Abe Hamadeh is a Republican running for Arizona attorney general in the 2022 election.

Newly obtained court records show Republican attorney general nominee Abe Hamadeh’s father overstayed a visa by nearly seven years and was not in the country legally when the candidate was born.

The records shed further light on Hamadeh’s family situation. They also challenge the completeness of Hamadeh’s earlier response to an Arizona Republic question of why his father faced a deportation order in 1996.

Asked in August about that deportation order, Hamadeh declined an interview with reporters but gave a written response to The Republic that said in part, ” … my parents proudly came to the United States LEGALLY in 1989 and were rewarded for waiting in line LEGALLY with U.S. citizenship in 2007 and 2009.”

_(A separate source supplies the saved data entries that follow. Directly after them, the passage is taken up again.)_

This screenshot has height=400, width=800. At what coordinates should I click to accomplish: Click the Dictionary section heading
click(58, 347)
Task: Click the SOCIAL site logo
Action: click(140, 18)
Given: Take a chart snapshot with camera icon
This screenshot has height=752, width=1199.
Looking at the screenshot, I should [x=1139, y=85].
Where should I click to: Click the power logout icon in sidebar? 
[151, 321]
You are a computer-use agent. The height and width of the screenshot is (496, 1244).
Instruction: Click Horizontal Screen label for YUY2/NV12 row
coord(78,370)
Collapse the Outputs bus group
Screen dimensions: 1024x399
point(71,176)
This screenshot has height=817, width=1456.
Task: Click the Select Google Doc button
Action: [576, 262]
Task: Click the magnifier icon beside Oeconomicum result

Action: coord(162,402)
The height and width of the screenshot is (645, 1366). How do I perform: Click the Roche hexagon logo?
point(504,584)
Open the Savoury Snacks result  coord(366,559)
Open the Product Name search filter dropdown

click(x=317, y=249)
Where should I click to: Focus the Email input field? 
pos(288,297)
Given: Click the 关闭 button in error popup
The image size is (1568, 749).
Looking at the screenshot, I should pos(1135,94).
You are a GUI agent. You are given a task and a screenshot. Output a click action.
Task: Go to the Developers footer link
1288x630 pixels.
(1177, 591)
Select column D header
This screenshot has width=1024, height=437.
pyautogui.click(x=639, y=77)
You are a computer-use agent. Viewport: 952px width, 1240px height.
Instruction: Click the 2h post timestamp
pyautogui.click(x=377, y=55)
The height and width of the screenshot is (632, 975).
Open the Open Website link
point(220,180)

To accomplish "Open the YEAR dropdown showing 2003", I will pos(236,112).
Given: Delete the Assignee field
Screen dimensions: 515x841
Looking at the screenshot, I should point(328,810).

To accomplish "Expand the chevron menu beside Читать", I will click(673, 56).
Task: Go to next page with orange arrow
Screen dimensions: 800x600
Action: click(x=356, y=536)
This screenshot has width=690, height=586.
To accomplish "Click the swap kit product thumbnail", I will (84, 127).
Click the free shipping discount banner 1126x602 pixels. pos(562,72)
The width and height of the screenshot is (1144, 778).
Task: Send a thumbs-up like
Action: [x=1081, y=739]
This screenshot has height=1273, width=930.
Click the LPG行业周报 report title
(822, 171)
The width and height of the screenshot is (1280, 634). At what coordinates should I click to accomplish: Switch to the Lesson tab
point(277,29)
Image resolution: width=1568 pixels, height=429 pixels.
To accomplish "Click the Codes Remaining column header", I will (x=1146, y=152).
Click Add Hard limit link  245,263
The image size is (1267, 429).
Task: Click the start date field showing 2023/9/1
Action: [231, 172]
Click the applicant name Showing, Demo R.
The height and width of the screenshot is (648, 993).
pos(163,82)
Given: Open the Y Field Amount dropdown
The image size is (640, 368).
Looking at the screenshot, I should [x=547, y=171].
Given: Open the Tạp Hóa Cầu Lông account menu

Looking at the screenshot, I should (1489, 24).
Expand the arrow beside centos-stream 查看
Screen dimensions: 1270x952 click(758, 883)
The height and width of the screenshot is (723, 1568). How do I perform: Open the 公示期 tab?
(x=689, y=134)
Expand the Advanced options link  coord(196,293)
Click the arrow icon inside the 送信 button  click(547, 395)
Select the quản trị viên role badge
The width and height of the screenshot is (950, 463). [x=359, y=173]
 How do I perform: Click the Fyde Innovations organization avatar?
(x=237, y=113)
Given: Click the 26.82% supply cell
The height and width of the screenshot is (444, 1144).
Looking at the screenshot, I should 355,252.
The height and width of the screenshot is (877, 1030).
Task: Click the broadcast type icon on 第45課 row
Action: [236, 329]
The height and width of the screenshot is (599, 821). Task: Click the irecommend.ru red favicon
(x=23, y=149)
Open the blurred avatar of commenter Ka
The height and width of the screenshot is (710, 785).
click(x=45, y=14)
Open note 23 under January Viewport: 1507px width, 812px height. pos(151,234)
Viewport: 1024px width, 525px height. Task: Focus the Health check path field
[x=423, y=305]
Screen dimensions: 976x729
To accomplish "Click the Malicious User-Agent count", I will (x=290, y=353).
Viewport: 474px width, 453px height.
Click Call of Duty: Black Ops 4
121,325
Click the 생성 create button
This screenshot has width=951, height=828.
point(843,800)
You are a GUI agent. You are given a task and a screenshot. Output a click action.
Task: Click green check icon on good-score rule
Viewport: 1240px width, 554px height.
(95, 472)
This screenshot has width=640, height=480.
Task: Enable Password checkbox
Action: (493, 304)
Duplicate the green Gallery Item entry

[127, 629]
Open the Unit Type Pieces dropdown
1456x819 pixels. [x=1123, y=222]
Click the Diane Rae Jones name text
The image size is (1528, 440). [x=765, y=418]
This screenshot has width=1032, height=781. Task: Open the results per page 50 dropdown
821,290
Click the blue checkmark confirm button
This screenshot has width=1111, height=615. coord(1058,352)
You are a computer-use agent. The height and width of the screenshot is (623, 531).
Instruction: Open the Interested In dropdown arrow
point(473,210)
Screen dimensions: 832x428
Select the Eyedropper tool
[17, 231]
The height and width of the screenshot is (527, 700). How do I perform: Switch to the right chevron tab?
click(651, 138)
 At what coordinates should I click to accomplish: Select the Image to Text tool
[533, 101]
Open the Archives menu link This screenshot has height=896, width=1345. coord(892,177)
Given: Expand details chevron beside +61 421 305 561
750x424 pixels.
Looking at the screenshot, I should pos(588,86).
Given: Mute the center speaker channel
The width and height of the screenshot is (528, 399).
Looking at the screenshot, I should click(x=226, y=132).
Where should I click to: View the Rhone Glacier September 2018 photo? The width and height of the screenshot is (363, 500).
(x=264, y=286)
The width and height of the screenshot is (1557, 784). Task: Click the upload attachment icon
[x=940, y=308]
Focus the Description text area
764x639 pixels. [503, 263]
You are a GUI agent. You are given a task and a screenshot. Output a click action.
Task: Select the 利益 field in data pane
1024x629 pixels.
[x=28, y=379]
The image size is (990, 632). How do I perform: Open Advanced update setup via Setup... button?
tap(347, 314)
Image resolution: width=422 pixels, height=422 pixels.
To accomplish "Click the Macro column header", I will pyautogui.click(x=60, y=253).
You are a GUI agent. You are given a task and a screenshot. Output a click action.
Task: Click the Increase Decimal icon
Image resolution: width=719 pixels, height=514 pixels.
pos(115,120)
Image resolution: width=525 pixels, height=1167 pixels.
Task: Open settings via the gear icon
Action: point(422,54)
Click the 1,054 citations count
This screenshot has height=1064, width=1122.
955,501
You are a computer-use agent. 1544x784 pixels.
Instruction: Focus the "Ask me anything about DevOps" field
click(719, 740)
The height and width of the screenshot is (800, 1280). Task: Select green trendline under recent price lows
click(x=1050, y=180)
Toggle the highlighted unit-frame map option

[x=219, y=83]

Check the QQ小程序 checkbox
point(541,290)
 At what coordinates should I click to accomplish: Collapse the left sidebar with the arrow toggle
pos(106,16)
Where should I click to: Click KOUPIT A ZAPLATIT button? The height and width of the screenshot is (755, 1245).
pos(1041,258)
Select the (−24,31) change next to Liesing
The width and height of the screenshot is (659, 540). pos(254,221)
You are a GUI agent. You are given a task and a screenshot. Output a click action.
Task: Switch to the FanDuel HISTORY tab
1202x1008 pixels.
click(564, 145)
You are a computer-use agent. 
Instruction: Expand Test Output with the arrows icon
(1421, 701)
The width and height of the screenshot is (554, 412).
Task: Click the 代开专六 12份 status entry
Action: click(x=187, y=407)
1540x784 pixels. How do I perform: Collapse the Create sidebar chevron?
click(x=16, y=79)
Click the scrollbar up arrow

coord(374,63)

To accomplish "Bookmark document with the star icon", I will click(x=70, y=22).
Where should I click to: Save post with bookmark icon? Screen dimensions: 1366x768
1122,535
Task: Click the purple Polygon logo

The response did not acknowledge that his father overstayed a visa, faced an order of deportation and cited his American-born children as a reason to be allowed to remain in the United States.

Hamadeh’s father, Jamal Hamadah, whose last name is spelled multiple ways in public records, came to the U.S. from Syria on a visitor’s visa on May 29, 1989, according to records obtained by The Republic.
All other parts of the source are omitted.